RIP: Allen Toussaint

Tuesday, November 10th, 2015

Allen Toussaint, 1938-2015

Have you ever noticed southern skies?
Its precious beauty lies just beyond the eye
It goes running through your soul
Like the stories told of old

Various Artists: Groove & Grind – Rare Soul ‘63-’73

Friday, September 18th, 2015

Various_GrooveAndGrindRareSoulAstonishing collection of rare soul singles

Those who miss the tactile pleasure of holding an album cover, or even reading the relatively microscopic copy of CD booklets, are likely to break out in a wide smile when they first heft this collection. The four discs are housed in a hard-bound 127-page book that’s stuffed with striking artist photos, label reproductions and detailed song notes by author and journalist Bill Dahl.
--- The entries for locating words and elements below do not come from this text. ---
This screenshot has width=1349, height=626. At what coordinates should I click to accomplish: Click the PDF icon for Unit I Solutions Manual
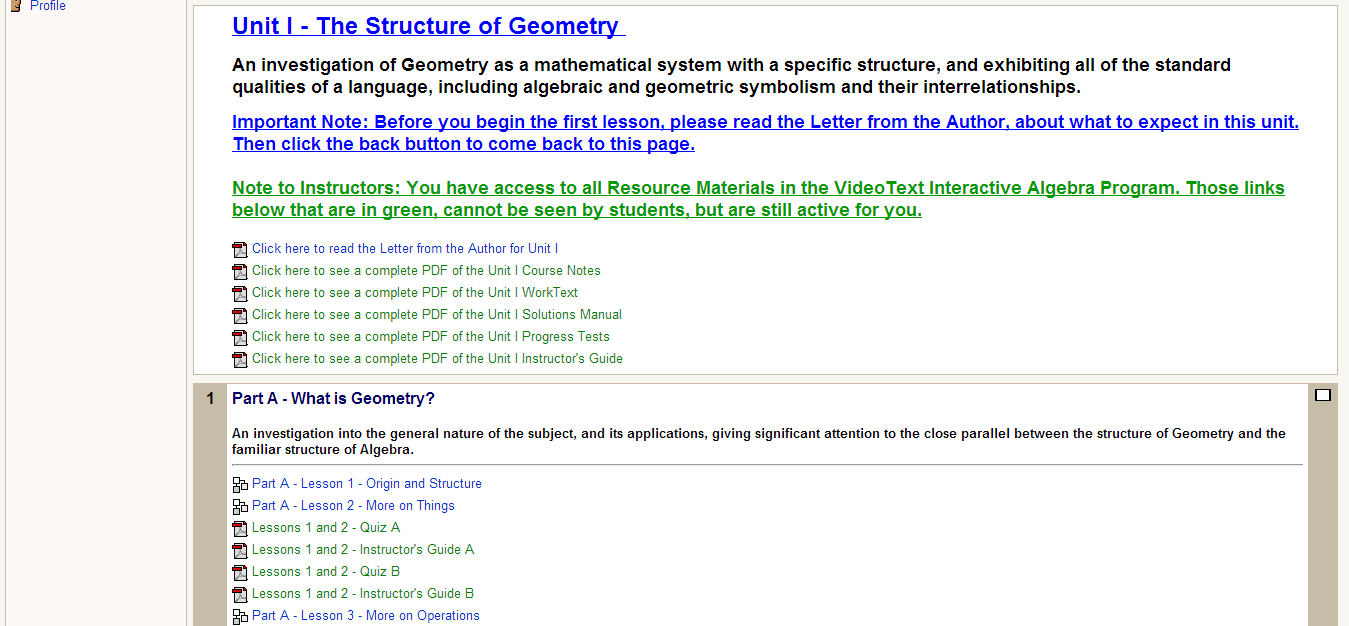pyautogui.click(x=240, y=316)
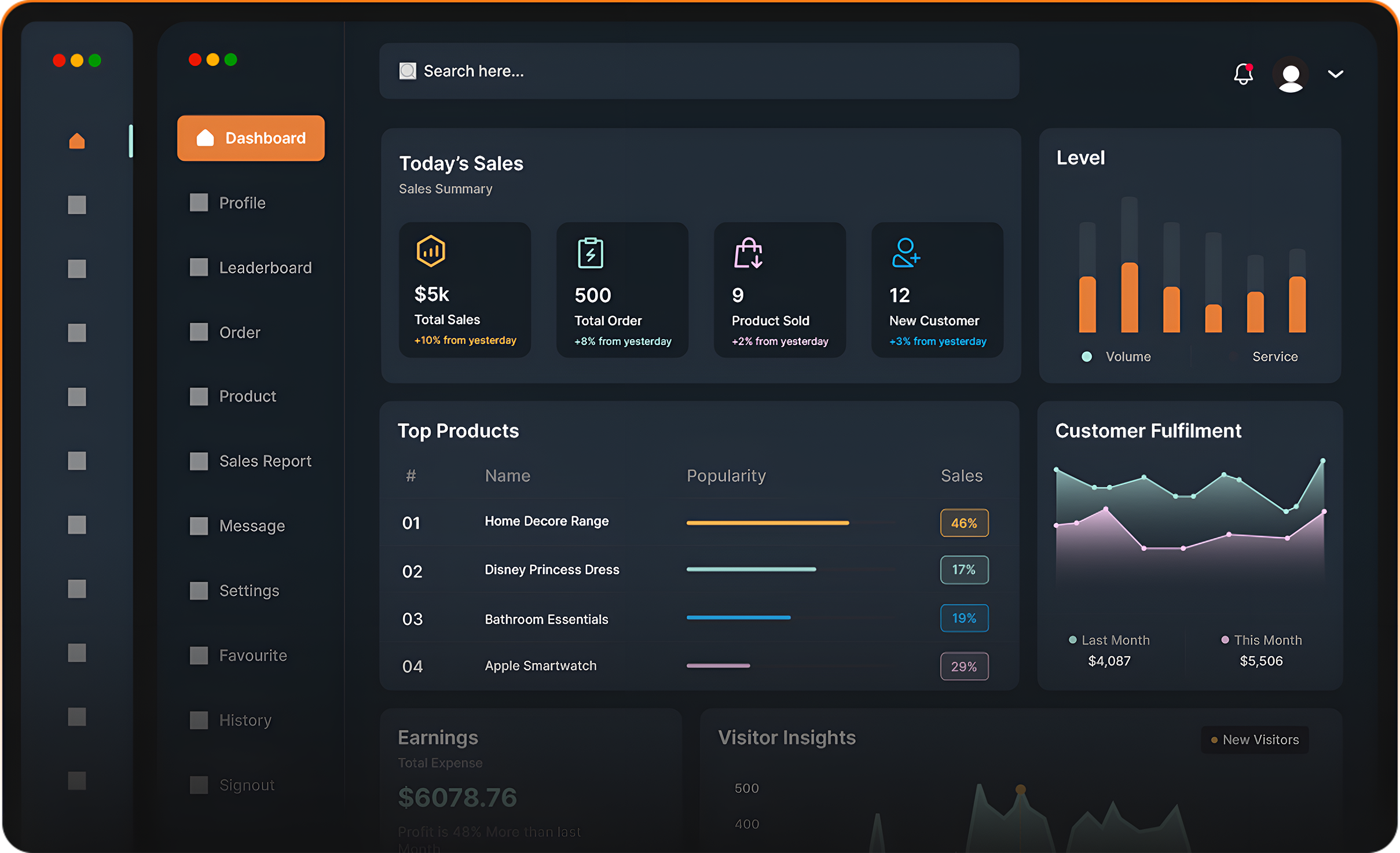Click the Total Sales hexagon chart icon
The width and height of the screenshot is (1400, 853).
(431, 251)
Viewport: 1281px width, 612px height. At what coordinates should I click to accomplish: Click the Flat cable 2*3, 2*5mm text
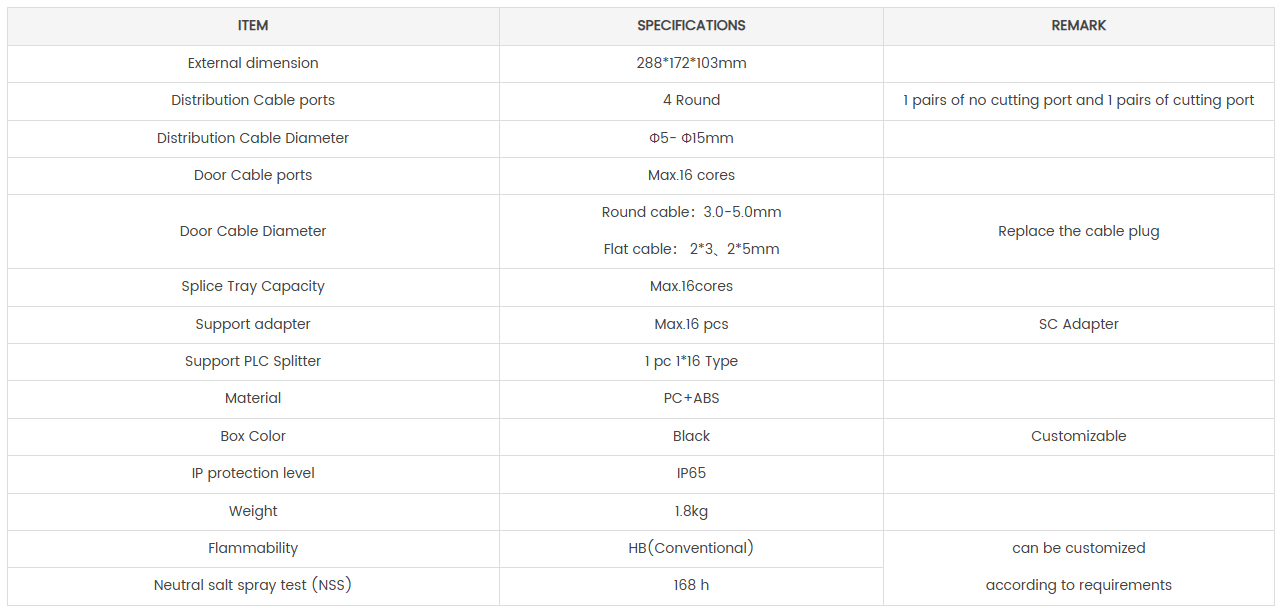coord(691,249)
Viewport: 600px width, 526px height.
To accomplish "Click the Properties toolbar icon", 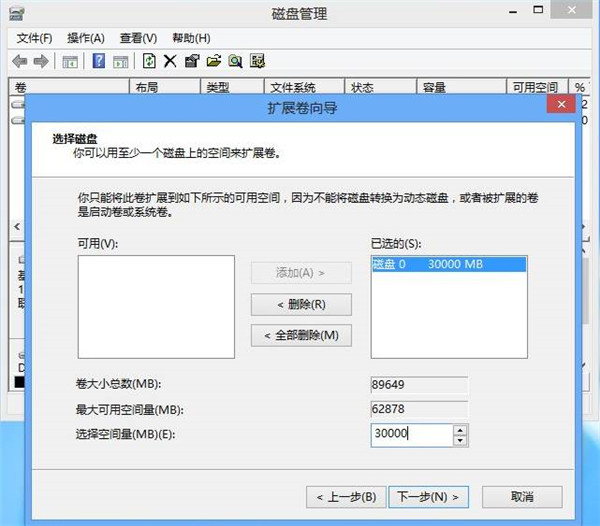I will (x=192, y=61).
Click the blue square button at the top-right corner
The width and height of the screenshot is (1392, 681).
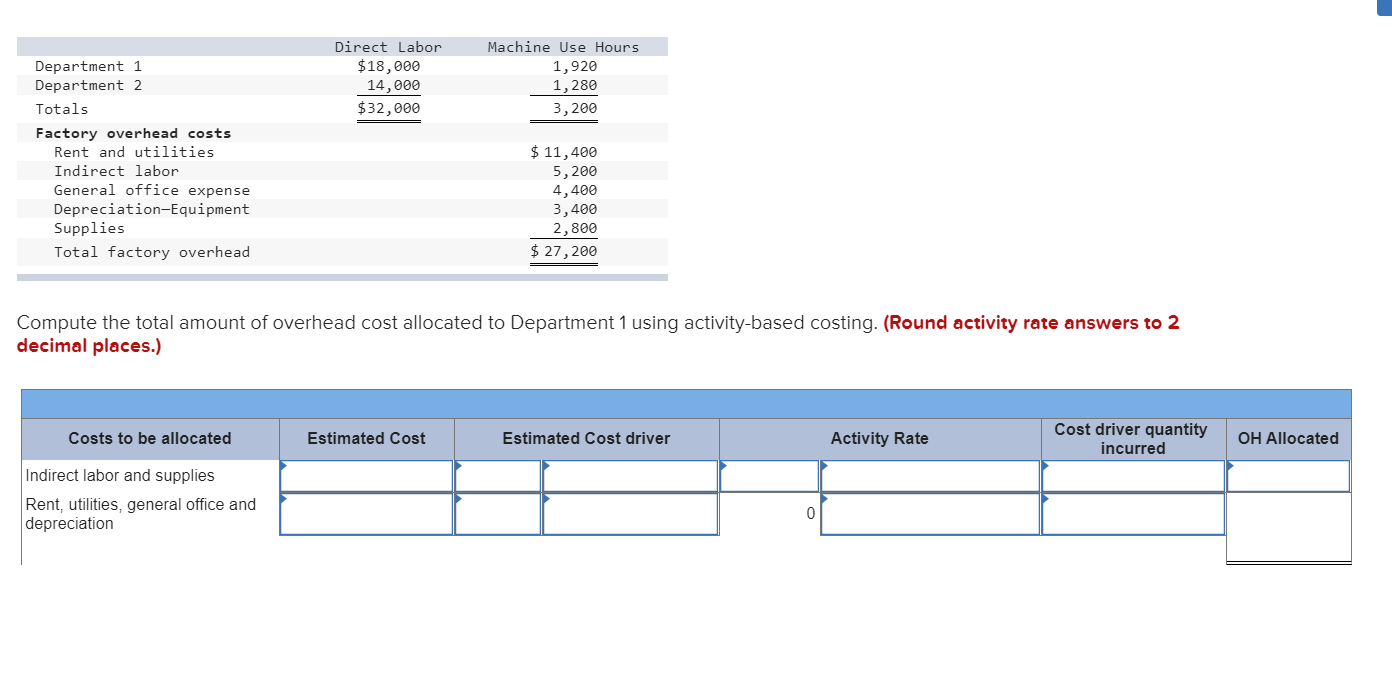click(1384, 7)
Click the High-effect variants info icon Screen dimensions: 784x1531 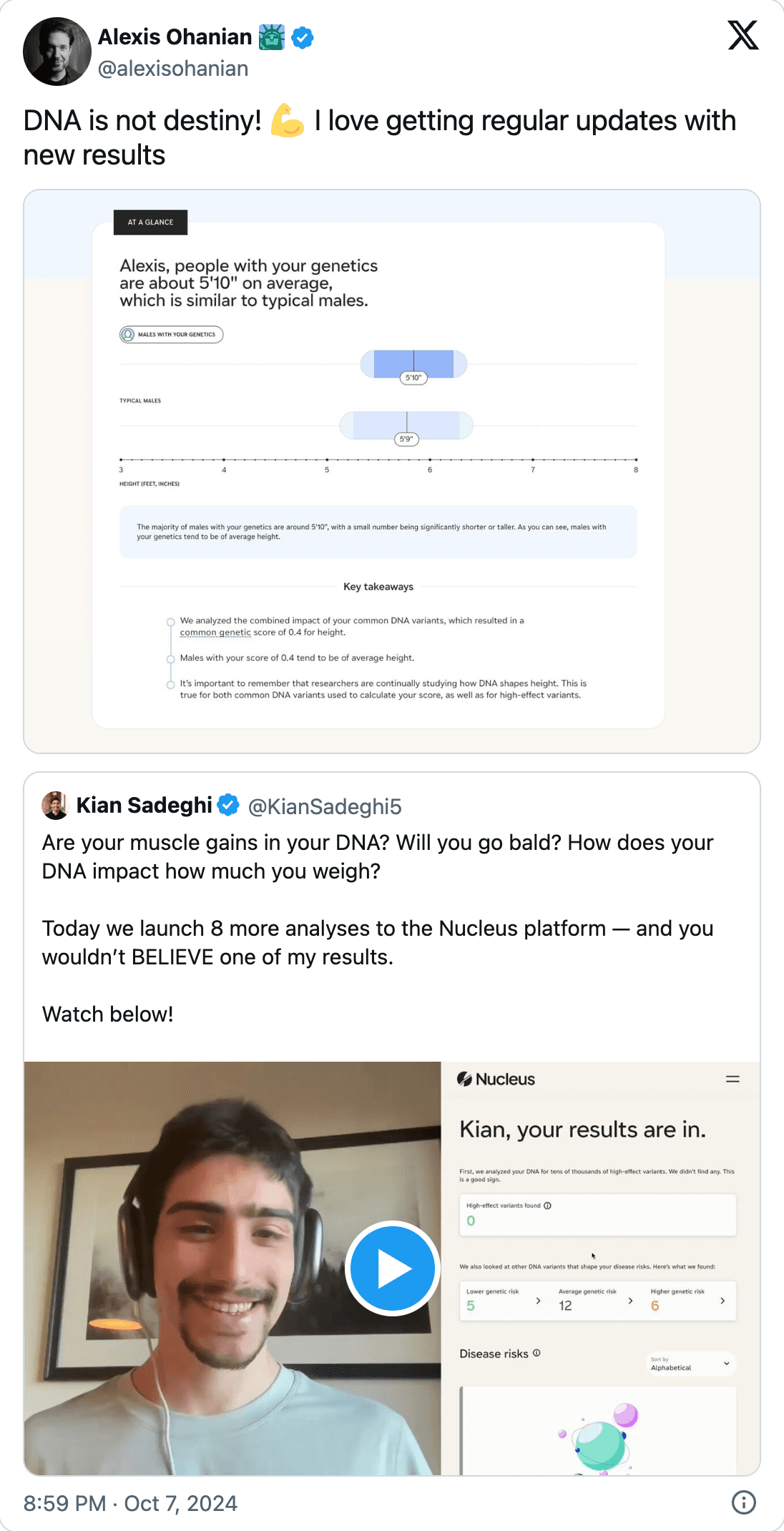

And all of that is in service of an expertly-curated collection of rare soul sides that stretch from 1963 through 1973. Collections of this magnitude can be as exhausting as they are exhilarating, but by gathering singles from a variety of labels, and organizing them into four themed discs, the programs flow more like a crowd-pleasing jukebox than the well-curated anthology at the set’s heart. Even better, by mating obscurity with quality, every track becomes both a surprise and a delight.

These discs are stuffed, clocking in at nearly five hours of music. Disc 1 surveys urban soul from the major markets of New York, Chicago, Philadelphia, Detroit and Los Angeles. Disc 2 focuses on vocal groups, disc 3 on southern soul, and disc 4 on funkier sounds. The roster mixes well-known and obscure artists, but even in the case of famous names, the sides are not likely the ones you know. Betty LaVette’s “Almost,” Ike & Tina’s “You Can’t Miss Nothing That You Never Had,” Kenny Gamble’s “Hard to Find the Right Girl,” Candi Staton’s “Now You’ve Got the Upper Hand,” Betty Wright’s “Mr. Lucky,” Eddie Floyd’s “Hey Now,” Carla Thomas’ “Every Ounce of Strength,” and Margie Joseph’s “Show Me” all suffered the same lack of circulation and chart renown as their more obscure set-mates. Even the familiar “Love on a Two-Way Street” is rendered here in the obscure Lezli Valentine All Platinum B-side that marked the song’s debut.

Finding these singles is impressive, but documenting them in such detail is a task only the most devoted fans would undertake. The material came from the collections of rare-records dealer Victor Pearlin, musician Billy Vera and the set’s producer James Austin; the audio restoration was performed by Jerry Peterson. The results are good, though the original productions weren’t often as refined as those from Stax, Atlantic or Motown. There’s occasional vinyl patina, but that’s part of the show when you dig this deep, and it never gets in the way of the songs or performances. This anthology is a tremendous gift to the crate diggers of soul music, filling in gaps they didn’t even realize were in their collections. Casual fans will dig these sides as well, even without dirt-laden fingertips from a thousand record swaps, back rooms and thrift store racks. [©2015 Hyperbolium]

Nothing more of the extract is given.